**WORK TO BE COMPLETED:**
Across the data below, how many lines have the word "chart" in them? Give the number and nothing else.

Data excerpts
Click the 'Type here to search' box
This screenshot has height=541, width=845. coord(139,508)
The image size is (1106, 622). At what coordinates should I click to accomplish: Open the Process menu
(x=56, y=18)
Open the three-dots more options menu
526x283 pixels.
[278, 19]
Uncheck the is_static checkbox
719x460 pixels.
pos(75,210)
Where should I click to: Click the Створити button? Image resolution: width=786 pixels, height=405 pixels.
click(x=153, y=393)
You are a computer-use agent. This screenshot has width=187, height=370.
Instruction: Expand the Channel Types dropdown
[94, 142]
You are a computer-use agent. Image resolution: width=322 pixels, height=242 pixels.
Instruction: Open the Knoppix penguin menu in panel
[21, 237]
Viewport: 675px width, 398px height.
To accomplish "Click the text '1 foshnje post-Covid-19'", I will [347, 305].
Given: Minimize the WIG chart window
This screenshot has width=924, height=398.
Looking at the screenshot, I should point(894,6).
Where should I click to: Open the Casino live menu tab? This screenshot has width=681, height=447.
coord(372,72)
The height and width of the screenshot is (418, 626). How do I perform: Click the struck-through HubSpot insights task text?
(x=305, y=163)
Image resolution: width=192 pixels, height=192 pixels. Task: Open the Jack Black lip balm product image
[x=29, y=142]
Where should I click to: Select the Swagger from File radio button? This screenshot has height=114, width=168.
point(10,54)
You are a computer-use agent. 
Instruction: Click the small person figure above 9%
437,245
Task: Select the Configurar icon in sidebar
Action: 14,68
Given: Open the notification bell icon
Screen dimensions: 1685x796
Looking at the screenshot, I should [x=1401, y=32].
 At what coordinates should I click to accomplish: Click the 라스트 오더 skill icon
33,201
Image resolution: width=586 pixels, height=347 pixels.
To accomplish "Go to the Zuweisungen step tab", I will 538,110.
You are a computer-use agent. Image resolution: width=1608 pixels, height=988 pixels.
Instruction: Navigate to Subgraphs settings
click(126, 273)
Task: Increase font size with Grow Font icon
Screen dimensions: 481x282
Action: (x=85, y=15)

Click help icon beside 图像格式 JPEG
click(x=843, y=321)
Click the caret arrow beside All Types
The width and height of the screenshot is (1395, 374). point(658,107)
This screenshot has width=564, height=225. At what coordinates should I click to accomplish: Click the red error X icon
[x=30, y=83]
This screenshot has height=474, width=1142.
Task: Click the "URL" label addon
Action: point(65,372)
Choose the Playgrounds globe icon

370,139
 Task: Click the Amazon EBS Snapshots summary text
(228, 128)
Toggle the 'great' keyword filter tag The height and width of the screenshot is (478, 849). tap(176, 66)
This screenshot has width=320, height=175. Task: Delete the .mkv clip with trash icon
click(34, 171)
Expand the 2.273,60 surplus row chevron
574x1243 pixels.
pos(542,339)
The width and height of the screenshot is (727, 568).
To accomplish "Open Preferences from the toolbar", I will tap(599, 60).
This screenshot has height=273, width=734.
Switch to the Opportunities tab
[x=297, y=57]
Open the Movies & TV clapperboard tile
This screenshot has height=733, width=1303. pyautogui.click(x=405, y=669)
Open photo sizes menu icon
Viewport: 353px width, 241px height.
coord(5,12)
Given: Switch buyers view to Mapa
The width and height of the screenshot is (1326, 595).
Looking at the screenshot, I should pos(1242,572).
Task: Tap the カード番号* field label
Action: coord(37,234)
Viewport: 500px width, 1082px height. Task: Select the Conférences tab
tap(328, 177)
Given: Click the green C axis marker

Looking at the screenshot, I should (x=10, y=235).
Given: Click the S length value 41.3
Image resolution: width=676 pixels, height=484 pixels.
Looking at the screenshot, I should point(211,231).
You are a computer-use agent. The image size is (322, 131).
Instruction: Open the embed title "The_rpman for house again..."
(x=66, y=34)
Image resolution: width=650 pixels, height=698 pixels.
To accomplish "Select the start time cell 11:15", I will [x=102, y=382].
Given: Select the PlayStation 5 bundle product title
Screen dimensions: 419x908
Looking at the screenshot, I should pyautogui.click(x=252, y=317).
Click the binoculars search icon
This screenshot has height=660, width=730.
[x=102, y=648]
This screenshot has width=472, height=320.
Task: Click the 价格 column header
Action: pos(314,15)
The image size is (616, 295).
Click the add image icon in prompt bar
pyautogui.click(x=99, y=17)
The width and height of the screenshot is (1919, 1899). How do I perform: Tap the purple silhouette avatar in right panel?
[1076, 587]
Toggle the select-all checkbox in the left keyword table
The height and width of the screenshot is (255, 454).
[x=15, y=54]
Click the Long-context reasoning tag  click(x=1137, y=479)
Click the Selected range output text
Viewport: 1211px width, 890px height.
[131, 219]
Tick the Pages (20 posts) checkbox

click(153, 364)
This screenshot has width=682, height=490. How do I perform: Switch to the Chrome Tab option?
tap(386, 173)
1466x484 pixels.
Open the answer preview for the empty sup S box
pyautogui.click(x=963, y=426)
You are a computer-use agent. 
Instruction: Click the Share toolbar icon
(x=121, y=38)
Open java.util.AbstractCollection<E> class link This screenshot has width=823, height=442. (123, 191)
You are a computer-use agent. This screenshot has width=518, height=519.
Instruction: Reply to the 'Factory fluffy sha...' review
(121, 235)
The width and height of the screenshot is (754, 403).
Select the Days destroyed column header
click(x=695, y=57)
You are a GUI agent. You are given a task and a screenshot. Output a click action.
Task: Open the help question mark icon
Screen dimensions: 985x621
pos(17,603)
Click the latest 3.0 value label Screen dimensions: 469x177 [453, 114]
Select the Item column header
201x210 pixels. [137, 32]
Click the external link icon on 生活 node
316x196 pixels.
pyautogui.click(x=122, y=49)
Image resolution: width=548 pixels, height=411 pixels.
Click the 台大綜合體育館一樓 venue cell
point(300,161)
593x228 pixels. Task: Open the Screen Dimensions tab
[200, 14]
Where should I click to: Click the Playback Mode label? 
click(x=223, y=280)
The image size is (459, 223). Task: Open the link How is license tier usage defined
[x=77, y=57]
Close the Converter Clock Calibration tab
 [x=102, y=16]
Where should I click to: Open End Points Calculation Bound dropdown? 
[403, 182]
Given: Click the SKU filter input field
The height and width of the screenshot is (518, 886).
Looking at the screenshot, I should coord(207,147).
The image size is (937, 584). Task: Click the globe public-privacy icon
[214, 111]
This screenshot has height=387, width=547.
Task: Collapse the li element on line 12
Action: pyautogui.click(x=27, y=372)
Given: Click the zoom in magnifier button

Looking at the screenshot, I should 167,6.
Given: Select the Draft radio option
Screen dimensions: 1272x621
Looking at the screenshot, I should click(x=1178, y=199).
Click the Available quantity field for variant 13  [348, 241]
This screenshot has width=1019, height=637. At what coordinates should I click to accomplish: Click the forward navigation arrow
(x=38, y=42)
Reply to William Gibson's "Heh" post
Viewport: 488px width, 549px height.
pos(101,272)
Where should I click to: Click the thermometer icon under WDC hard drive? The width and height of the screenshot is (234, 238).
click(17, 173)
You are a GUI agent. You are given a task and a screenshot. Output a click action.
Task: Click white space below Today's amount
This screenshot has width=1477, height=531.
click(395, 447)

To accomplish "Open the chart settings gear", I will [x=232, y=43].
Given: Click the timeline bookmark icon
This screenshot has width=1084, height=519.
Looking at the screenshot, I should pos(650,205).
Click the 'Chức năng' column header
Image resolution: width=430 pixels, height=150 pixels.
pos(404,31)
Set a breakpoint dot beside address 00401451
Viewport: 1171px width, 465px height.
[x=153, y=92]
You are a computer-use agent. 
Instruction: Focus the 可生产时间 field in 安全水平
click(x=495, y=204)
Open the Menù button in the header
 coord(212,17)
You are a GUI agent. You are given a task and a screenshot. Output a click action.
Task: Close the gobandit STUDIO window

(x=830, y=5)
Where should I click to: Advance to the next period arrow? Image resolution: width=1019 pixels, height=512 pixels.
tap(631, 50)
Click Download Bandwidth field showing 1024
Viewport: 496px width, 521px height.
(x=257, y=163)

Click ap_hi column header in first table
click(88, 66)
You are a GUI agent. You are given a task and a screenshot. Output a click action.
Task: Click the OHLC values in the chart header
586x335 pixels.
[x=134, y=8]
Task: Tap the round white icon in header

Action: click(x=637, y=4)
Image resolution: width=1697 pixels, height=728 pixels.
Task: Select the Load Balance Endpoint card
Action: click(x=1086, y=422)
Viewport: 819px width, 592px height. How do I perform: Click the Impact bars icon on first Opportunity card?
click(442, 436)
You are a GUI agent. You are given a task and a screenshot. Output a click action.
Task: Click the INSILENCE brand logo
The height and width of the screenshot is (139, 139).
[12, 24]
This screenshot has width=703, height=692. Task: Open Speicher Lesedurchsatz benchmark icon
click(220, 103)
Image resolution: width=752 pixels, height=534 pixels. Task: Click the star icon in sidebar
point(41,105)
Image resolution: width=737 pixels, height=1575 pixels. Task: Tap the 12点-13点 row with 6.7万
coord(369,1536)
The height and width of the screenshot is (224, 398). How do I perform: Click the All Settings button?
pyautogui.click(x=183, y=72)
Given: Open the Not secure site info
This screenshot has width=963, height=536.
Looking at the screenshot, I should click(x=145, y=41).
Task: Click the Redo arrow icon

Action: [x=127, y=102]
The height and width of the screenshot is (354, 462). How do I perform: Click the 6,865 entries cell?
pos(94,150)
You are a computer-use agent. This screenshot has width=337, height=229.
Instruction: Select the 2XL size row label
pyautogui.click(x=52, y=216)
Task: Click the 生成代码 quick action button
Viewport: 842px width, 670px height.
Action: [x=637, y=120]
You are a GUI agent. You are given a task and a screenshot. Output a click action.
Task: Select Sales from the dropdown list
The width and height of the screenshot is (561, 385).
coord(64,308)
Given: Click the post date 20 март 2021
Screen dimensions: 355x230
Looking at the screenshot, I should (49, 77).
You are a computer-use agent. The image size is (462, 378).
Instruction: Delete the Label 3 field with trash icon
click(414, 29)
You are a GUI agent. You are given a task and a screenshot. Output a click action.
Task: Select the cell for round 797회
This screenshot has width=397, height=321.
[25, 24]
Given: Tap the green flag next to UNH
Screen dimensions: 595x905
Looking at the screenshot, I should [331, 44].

**ANSWER TO THE PROBLEM:**
3